Il fatto che, nel suo complesso, il lavoro di Alaïa possa configurarsi come materia (tessile o di cuoi e pellami, metalli accessori e quant’altro) in attesa di essere da lui aizzata e domata in immaginazioni di forme, intese quali fibre in tensione, già induce alla necessità di questo suo esordio nel luogo privilegiato della scultura.
Nell’opera di couturier di Alaïa e dalla sua qualità di attenzione alle forme emerge una celebrazione del corpo, di cui la Galleria Borghese può risultare la sede ideale, in quanto luogo storico di prodezze continuamente nuove delle tecniche che trasformano le materie della scultura.
Ciascun autore presente in Galleria nella celebrazione del corpo implicita nella scultura, dall’antichità a Canova, fa “girare” un tessuto di marmo, o quale che sia la pietra, attorno a un corpo, maschile o femminile che sia; ciascuno plasma la nudità del corpo scolpendo pieghe di vesti o di qualsivoglia panno, ciascuno sa sedurre l’osservatore, ciascuno sa fare “craquer les hommes”, cosa cui Alaïa svela di aspirare con l’effetto dei suoi abiti indossati dal suo mito femminile: schiantare gli uomini.
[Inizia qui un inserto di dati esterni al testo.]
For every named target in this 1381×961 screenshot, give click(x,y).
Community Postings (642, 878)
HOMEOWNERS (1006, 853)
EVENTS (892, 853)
La “scultura soffice” di un creatore di abiti, accende quindi l’attenzione su come ogni poetica di scultore barocco e post barocco contorca lo sguardo dell’osservatore con la propria novità e il proprio effetto, lo ribalti e lo evolva in seduzione tramite l’individuale maniera dei dettagli stilistici, come i personali modi di rilevare in riccioli la capigliatura, o di piegare le vesti, o contrastarle con le carni, o esaltare la curva delle reni, la pressione di una mano sulla carne, la plastica dei glutei. Questa mostra è generata dal rapporto tra Alaïa e la Galleria Borghese. Ma questo rapporto rivela anche molto della tecnica creativa del maestro. Infatti anche nella Galleria Borghese, un museo e quindi obbligatoriamente luogo di oggetti statici, Alaïa non toglie lo sguardo dalle figure vive. Pertanto risulta difficile capire in quale momento abbia così attentamente osservato e assimilato le sculture esposte, i dipinti, i colori e le luci di ogni sala, il carattere individuale di ogni loro spazio, perché i suoi occhi non lasciano mai la preda umana.
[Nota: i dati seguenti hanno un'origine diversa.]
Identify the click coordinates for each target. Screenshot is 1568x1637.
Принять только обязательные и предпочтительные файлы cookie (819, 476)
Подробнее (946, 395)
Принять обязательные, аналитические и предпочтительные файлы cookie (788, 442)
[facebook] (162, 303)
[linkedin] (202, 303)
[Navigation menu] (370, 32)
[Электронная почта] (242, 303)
Infatti, lo sguardo di Alaïa, vivace, fulminante, instancabilmente inventivo, sembra non spostarsi mai dal corpo e dalla immaginazione della donna reale, come se non smettesse di ricercarne la seduzione e modellarne la sembianza in idolo. Anche l’effetto della Galleria, dei suoi spazi e della sua scultura, si è trasformato in invenzione seduttiva, in esaltazione della donna e nell’immaginazione di plasmare al suo corpo tutte le risorse del materiale, che sia tradizionale o sperimentale, nobile o modesto, questa volta stimolato dai colori e dalle materie del museo.
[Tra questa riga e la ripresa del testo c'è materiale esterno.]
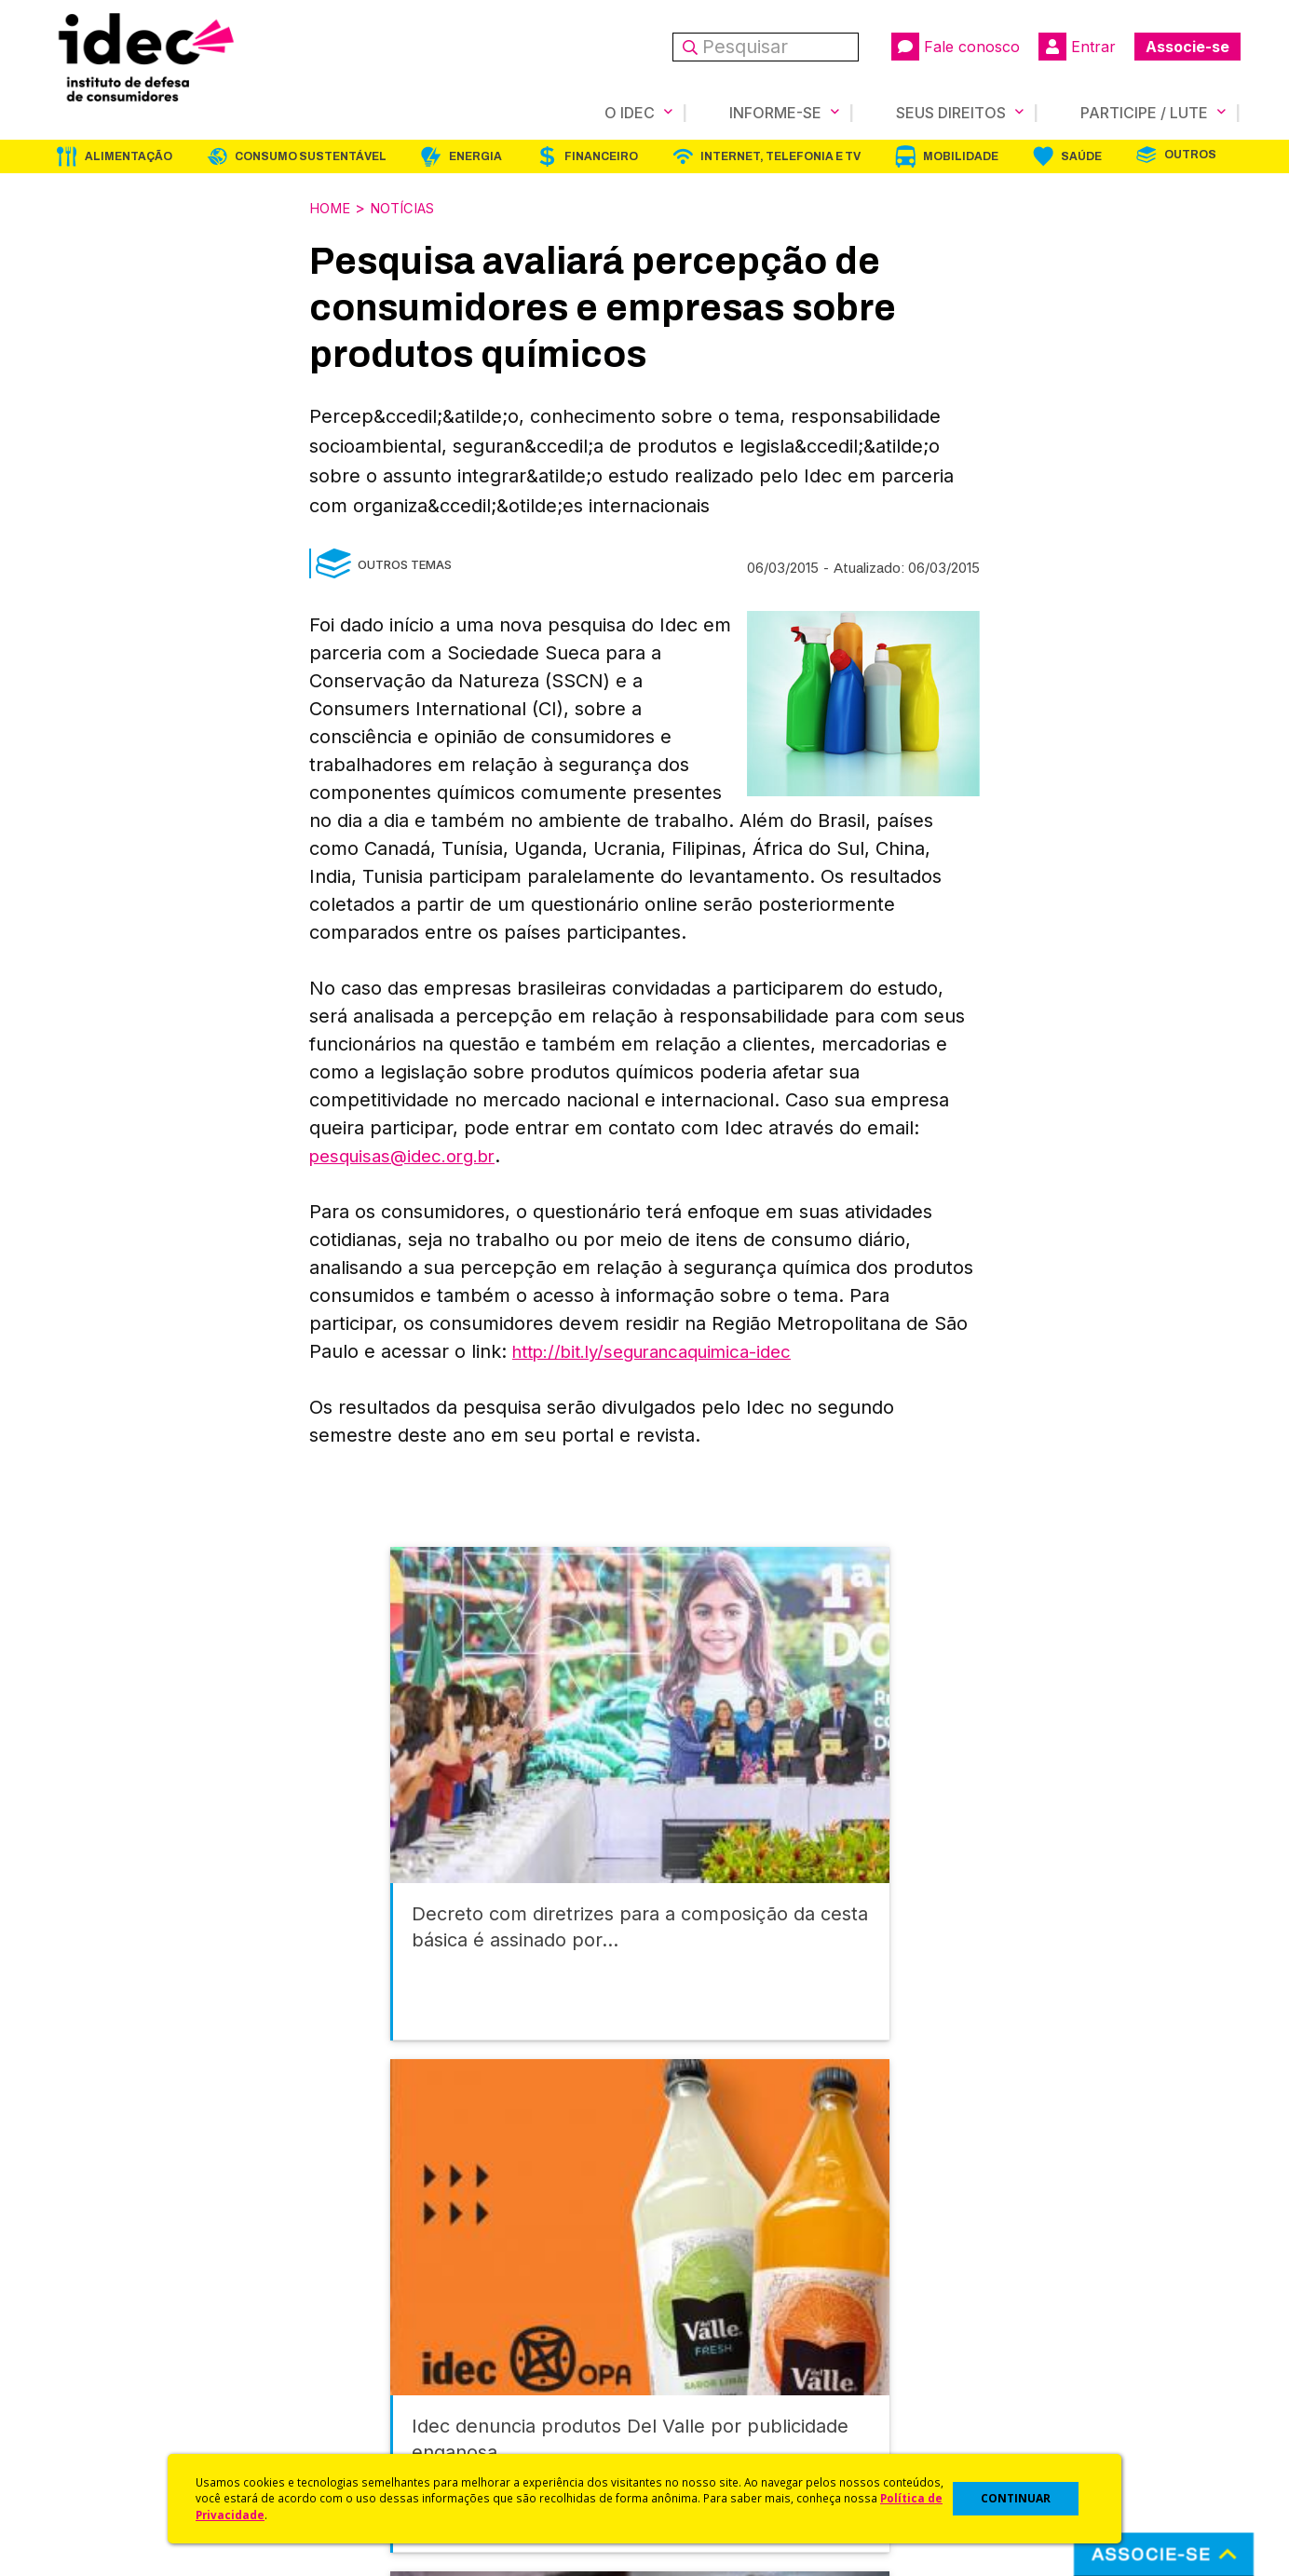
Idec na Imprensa (402, 2296)
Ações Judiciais (696, 2420)
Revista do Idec (398, 2345)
Della Galleria ha percepito l’esorbitanza di scultura come una mitizzazione del corpo e l’arte scultorea come un modo progressivo nel tempo di scoprire il corpo, di liberarlo dall’ombra, un modo altrettanto sovversivo di quel lavoro di seconda pelle del corpo che per lui è l’abito. Questo il processo che ha determinato la scelta dei modelli esposti e l’invenzione di quelli specialmente eseguiti per la mostra.
L’estro di Alaïa nel modificare corpi e profili col suo gioco di taglio configura, qui, un contrasto di forbici contro scalpello.
Non c’è da aggiungere altro al contrasto che – tra gli abiti di Alaïa e le innumerevoli sculture esposte nella collezione – nella Galleria è giocato al meglio.